Give the records again in full, exactly as written.

- - -

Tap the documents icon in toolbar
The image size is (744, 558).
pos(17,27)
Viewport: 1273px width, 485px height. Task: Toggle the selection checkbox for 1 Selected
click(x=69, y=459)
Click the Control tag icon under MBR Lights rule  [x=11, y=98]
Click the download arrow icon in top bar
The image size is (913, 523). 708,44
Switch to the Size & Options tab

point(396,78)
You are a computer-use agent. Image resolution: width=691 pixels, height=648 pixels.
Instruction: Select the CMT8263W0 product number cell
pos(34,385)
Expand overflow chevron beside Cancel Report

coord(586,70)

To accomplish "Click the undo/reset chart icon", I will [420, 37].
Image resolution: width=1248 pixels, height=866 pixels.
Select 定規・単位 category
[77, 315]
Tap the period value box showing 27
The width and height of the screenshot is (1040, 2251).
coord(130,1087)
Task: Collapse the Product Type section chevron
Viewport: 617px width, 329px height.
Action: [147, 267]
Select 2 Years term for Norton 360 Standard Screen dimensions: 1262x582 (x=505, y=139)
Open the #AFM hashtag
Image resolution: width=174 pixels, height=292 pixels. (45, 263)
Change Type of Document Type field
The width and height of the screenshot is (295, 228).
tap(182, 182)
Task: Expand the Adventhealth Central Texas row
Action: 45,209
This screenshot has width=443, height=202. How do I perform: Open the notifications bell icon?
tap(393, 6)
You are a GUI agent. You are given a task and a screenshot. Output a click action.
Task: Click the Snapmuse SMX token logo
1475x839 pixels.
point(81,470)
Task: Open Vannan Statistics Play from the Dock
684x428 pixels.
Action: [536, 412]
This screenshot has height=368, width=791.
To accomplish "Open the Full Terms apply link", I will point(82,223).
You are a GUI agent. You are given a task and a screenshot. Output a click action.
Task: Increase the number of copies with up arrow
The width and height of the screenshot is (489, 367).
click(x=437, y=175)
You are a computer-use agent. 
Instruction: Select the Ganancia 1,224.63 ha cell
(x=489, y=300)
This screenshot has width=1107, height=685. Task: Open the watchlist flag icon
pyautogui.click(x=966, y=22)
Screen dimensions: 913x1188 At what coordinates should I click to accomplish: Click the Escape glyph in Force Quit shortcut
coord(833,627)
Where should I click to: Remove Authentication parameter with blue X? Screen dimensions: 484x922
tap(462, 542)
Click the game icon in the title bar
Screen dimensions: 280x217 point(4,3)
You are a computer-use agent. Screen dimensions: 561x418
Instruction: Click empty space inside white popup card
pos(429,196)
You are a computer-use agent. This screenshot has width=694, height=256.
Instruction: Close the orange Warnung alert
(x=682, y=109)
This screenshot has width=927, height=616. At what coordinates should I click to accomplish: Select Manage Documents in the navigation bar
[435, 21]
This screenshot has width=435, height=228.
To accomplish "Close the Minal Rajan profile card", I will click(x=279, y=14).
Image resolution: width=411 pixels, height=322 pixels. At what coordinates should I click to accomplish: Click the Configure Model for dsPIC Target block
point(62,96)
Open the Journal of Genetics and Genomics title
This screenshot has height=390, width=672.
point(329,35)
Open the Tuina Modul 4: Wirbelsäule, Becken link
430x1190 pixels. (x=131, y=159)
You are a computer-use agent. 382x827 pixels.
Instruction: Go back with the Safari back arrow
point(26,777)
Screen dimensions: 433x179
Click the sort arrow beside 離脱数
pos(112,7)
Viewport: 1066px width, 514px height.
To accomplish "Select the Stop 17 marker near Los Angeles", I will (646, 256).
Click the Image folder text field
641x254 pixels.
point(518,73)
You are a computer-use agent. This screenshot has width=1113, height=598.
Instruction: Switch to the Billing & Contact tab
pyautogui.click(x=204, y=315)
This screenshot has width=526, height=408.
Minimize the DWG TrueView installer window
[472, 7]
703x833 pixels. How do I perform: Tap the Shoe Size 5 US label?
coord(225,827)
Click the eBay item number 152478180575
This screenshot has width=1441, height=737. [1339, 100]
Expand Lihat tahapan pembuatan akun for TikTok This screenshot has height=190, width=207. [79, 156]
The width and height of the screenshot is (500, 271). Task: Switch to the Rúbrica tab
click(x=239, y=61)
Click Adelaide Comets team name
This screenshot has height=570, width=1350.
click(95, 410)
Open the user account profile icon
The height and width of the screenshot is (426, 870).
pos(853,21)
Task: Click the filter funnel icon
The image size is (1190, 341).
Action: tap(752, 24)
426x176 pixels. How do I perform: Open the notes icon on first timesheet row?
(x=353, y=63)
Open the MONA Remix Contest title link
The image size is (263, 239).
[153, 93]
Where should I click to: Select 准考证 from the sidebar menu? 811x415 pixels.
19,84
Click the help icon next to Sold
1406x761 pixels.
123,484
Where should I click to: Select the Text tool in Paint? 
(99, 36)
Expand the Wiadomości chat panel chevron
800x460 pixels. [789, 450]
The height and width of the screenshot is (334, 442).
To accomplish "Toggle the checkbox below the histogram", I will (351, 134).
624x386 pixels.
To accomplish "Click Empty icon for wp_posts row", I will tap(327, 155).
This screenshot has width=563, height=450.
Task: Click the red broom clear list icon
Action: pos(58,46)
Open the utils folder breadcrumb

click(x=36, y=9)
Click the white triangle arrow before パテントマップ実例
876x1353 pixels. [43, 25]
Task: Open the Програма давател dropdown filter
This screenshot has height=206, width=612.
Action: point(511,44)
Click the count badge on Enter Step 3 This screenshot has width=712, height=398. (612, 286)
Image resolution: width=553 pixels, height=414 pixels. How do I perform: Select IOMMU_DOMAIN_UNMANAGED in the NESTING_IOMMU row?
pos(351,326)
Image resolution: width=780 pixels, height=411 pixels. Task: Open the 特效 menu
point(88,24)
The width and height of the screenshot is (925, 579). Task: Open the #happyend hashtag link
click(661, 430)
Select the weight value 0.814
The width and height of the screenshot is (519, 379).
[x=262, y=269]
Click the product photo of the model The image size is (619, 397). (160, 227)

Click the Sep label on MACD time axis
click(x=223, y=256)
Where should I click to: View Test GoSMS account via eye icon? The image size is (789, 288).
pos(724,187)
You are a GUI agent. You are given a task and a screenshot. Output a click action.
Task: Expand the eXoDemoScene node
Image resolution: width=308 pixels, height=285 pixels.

- - -

▶ [WORKED SOLUTION]:
Tap the documents icon in toolbar
The image size is (744, 558).
pos(17,27)
Viewport: 1273px width, 485px height. Task: Toggle the selection checkbox for 1 Selected
click(x=69, y=459)
Click the Control tag icon under MBR Lights rule  [x=11, y=98]
Click the download arrow icon in top bar
The image size is (913, 523). 708,44
Switch to the Size & Options tab

point(396,78)
You are a computer-use agent. Image resolution: width=691 pixels, height=648 pixels.
Instruction: Select the CMT8263W0 product number cell
pos(34,385)
Expand overflow chevron beside Cancel Report

coord(586,70)

To accomplish "Click the undo/reset chart icon", I will [420, 37].
Image resolution: width=1248 pixels, height=866 pixels.
Select 定規・単位 category
[77, 315]
Tap the period value box showing 27
The width and height of the screenshot is (1040, 2251).
coord(130,1087)
Task: Collapse the Product Type section chevron
Viewport: 617px width, 329px height.
Action: [147, 267]
Select 2 Years term for Norton 360 Standard Screen dimensions: 1262x582 (x=505, y=139)
Open the #AFM hashtag
Image resolution: width=174 pixels, height=292 pixels. (45, 263)
Change Type of Document Type field
The width and height of the screenshot is (295, 228).
tap(182, 182)
Task: Expand the Adventhealth Central Texas row
Action: 45,209
This screenshot has width=443, height=202. How do I perform: Open the notifications bell icon?
tap(393, 6)
You are a GUI agent. You are given a task and a screenshot. Output a click action.
Task: Click the Snapmuse SMX token logo
1475x839 pixels.
point(81,470)
Task: Open Vannan Statistics Play from the Dock
684x428 pixels.
Action: [536, 412]
This screenshot has height=368, width=791.
To accomplish "Open the Full Terms apply link", I will point(82,223).
You are a GUI agent. You are given a task and a screenshot. Output a click action.
Task: Increase the number of copies with up arrow
The width and height of the screenshot is (489, 367).
click(x=437, y=175)
You are a computer-use agent. 
Instruction: Select the Ganancia 1,224.63 ha cell
(x=489, y=300)
This screenshot has width=1107, height=685. Task: Open the watchlist flag icon
pyautogui.click(x=966, y=22)
Screen dimensions: 913x1188 At what coordinates should I click to accomplish: Click the Escape glyph in Force Quit shortcut
coord(833,627)
Where should I click to: Remove Authentication parameter with blue X? Screen dimensions: 484x922
tap(462, 542)
Click the game icon in the title bar
Screen dimensions: 280x217 point(4,3)
You are a computer-use agent. Screen dimensions: 561x418
Instruction: Click empty space inside white popup card
pos(429,196)
You are a computer-use agent. This screenshot has width=694, height=256.
Instruction: Close the orange Warnung alert
(x=682, y=109)
This screenshot has width=927, height=616. At what coordinates should I click to accomplish: Select Manage Documents in the navigation bar
[435, 21]
This screenshot has width=435, height=228.
To accomplish "Close the Minal Rajan profile card", I will click(x=279, y=14).
Image resolution: width=411 pixels, height=322 pixels. At what coordinates should I click to accomplish: Click the Configure Model for dsPIC Target block
point(62,96)
Open the Journal of Genetics and Genomics title
This screenshot has height=390, width=672.
point(329,35)
Open the Tuina Modul 4: Wirbelsäule, Becken link
430x1190 pixels. (x=131, y=159)
You are a computer-use agent. 382x827 pixels.
Instruction: Go back with the Safari back arrow
point(26,777)
Screen dimensions: 433x179
Click the sort arrow beside 離脱数
pos(112,7)
Viewport: 1066px width, 514px height.
To accomplish "Select the Stop 17 marker near Los Angeles", I will (646, 256).
Click the Image folder text field
641x254 pixels.
point(518,73)
You are a computer-use agent. This screenshot has width=1113, height=598.
Instruction: Switch to the Billing & Contact tab
pyautogui.click(x=204, y=315)
This screenshot has width=526, height=408.
Minimize the DWG TrueView installer window
[472, 7]
703x833 pixels. How do I perform: Tap the Shoe Size 5 US label?
coord(225,827)
Click the eBay item number 152478180575
This screenshot has width=1441, height=737. [1339, 100]
Expand Lihat tahapan pembuatan akun for TikTok This screenshot has height=190, width=207. [79, 156]
The width and height of the screenshot is (500, 271). Task: Switch to the Rúbrica tab
click(x=239, y=61)
Click Adelaide Comets team name
This screenshot has height=570, width=1350.
click(95, 410)
Open the user account profile icon
The height and width of the screenshot is (426, 870).
pos(853,21)
Task: Click the filter funnel icon
The image size is (1190, 341).
Action: tap(752, 24)
426x176 pixels. How do I perform: Open the notes icon on first timesheet row?
(x=353, y=63)
Open the MONA Remix Contest title link
The image size is (263, 239).
[153, 93]
Where should I click to: Select 准考证 from the sidebar menu? 811x415 pixels.
19,84
Click the help icon next to Sold
1406x761 pixels.
123,484
Where should I click to: Select the Text tool in Paint? 
(99, 36)
Expand the Wiadomości chat panel chevron
800x460 pixels. [789, 450]
The height and width of the screenshot is (334, 442).
To accomplish "Toggle the checkbox below the histogram", I will (351, 134).
624x386 pixels.
To accomplish "Click Empty icon for wp_posts row", I will tap(327, 155).
This screenshot has width=563, height=450.
Task: Click the red broom clear list icon
Action: pos(58,46)
Open the utils folder breadcrumb

click(x=36, y=9)
Click the white triangle arrow before パテントマップ実例
876x1353 pixels. [43, 25]
Task: Open the Програма давател dropdown filter
This screenshot has height=206, width=612.
Action: point(511,44)
Click the count badge on Enter Step 3 This screenshot has width=712, height=398. (612, 286)
Image resolution: width=553 pixels, height=414 pixels. How do I perform: Select IOMMU_DOMAIN_UNMANAGED in the NESTING_IOMMU row?
pos(351,326)
Image resolution: width=780 pixels, height=411 pixels. Task: Open the 特效 menu
point(88,24)
The width and height of the screenshot is (925, 579). Task: Open the #happyend hashtag link
click(661, 430)
Select the weight value 0.814
The width and height of the screenshot is (519, 379).
[x=262, y=269]
Click the product photo of the model The image size is (619, 397). (160, 227)

Click the Sep label on MACD time axis
click(x=223, y=256)
Where should I click to: View Test GoSMS account via eye icon? The image size is (789, 288).
pos(724,187)
You are a GUI agent. You are given a task and a screenshot. Output a click action.
Task: Expand the eXoDemoScene node
Image resolution: width=308 pixels, height=285 pixels.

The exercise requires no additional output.